Etape 8 – Samedi 13 juillet 2019 – Mâcon > Saint-Étienne : 200 km
Une étape courte mais 4 000 mètres de dénivelé positif, pour costauds. Dans la vallée du Rhône, surtout à cette époque de l’année, autant éviter les bouchons et quitter la grand-route pour atteindre Roanne par des chemins détournés, ne serait-ce que pour y manger (attention Troisgros n’est plus à la gare mais à Ouches) ! En promenade digestive, allez visiter le Scarabée d’Alain Sarfati. Tous les suiveurs du tour de France ne seront pas surpris puisqu’une étape du Criterium du Dauphiné 2019, une autre épreuve cycliste, est partie début juin depuis l’intérieur du bâtiment ! Un ouvrage d’une polyvalence rare toujours étincelant sous le soleil de juillet. «Nous n’avions pas l’argent pour faire une Ferrari, alors nous avons fait une SAAB», explique l’architecte, dont le père était mécanicien.
Etape 9 – Dimanche 14 juillet 2019 – Saint-Étienne > Brioude : 170.5 km
Avec une arrivée et un départ à Saint-Etienne, les suiveurs fatigués des ‘Sports bars’ et des sandwichs de gare, s’ils veulent passer à autre chose, pourront aller se détendre à La Comédie, un héritage industriel devenu par l’intervention de Studio Milou l’un des équipements les plus performants de France au service de la création artistique.
Dans la continuité du travail de Studio Milou sur la réutilisation du patrimoine industriel, le projet utilise le vide des grands espaces libérés sous les structures métalliques de l’usine, comme de grandes ‘artères’ qui permettent au public de déambuler vers de grands jardins ouverts sur les paysages alentour.

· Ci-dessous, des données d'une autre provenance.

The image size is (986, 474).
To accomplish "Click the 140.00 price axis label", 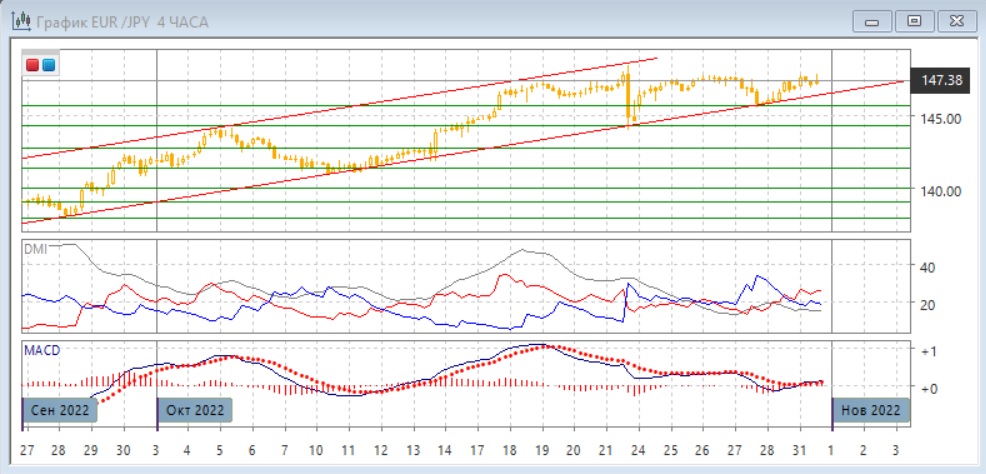I will tap(939, 191).
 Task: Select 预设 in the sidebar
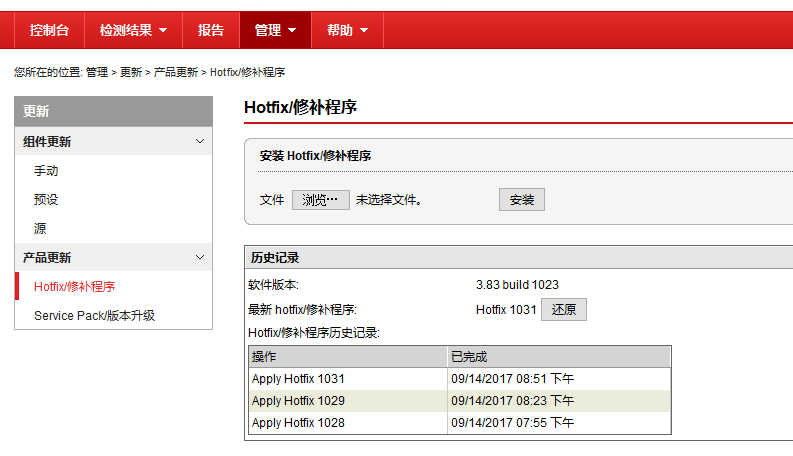46,200
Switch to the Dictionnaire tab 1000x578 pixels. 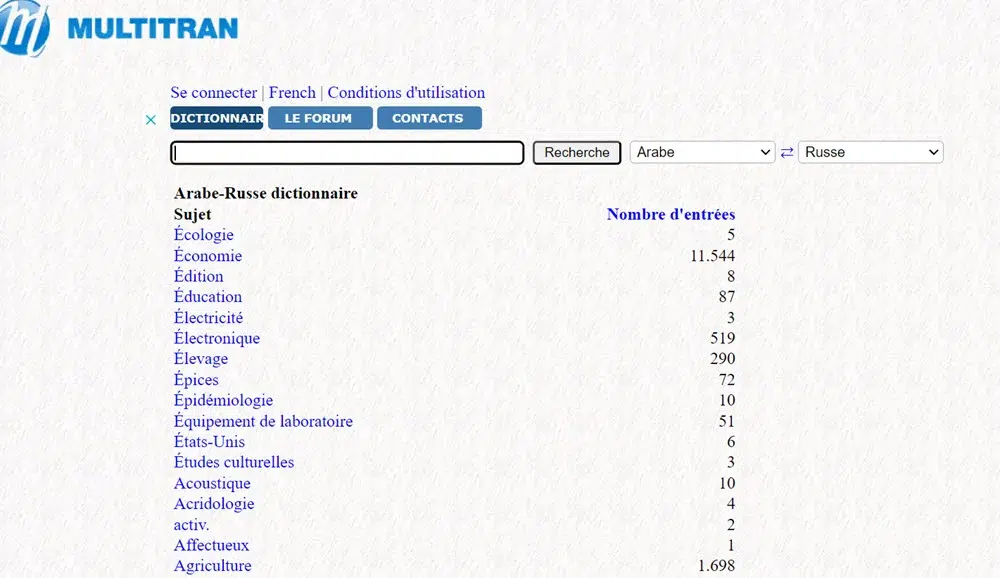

Il n’y a pas de représentations à la Comédie en été mais sans doute que le site reste ouvert, au moins pour y boire un verre et, puisque les aficionados font étape à Saint-Etienne, là où est né le premier vélo, parler encore et encore bien sûr de Cycles et du Tour de France ! Avant de partir vers Brioude pour une étape qui devrait donner des haut-le-cœur aux sprinteurs.
Etape 10 – Lundi 15 juillet 2019 – Saint-Flour > Albi : 217.5 km
Une étape de transition avant les Pyrénées, sur le plat, qui devrait permettre aux sprinteurs de se venger des souffrances de la veille. L’étape pourrait aller vite, le lendemain étant repos pour tout le monde à Albi.
Dans le Cantal, pas besoin de faire le détour par Montboudif, vous n’y trouverez pas de musée Georges Pompidou, pourtant le plus illustre fils du bourg. Dans l’Aveyron, rien ne vient spontanément à l’esprit en termes d’architecture contemporaine sauf cette salle multigénérationnelle signée CoCo, à Olemps, dont nous avons déjà parlé. Mais elle est vraiment en dehors de la route du Tour.
A Albi, enfin, les autoentrepreneurs désœuvrés de la presse spécialisée pourront aller vérifier leurs droits et devoirs à l’URSSAF, un bâtiment administratif public construit en pleine zone commerciale, «une gageure», selon l’architecte Jean-Marie Pettès, fondateur en 2006 de l’agence IF Architecture.
Ce mardi 16, étape de repos bienvenue pour tout le monde.
A mardi prochain pour la suite.
Christophe Leray (dans la caravane)
PS – Si vous souhaitez présenter des bâtiments contemporains sur la route du Tour pour les étapes qui restent – l’un des vôtres, celui d’un copain, ou un autre qui vous a simplement tapé dans l’œil -, envoyez-vous un petit topo et une image.
*PS 2 – Les lecteurs attentifs auront noté que cet article est déjà paru la semaine dernière. Chroniques, le seul magazine à publier ses articles une semaine trop tôt ! Tout vient finalement à point, même sans attendre.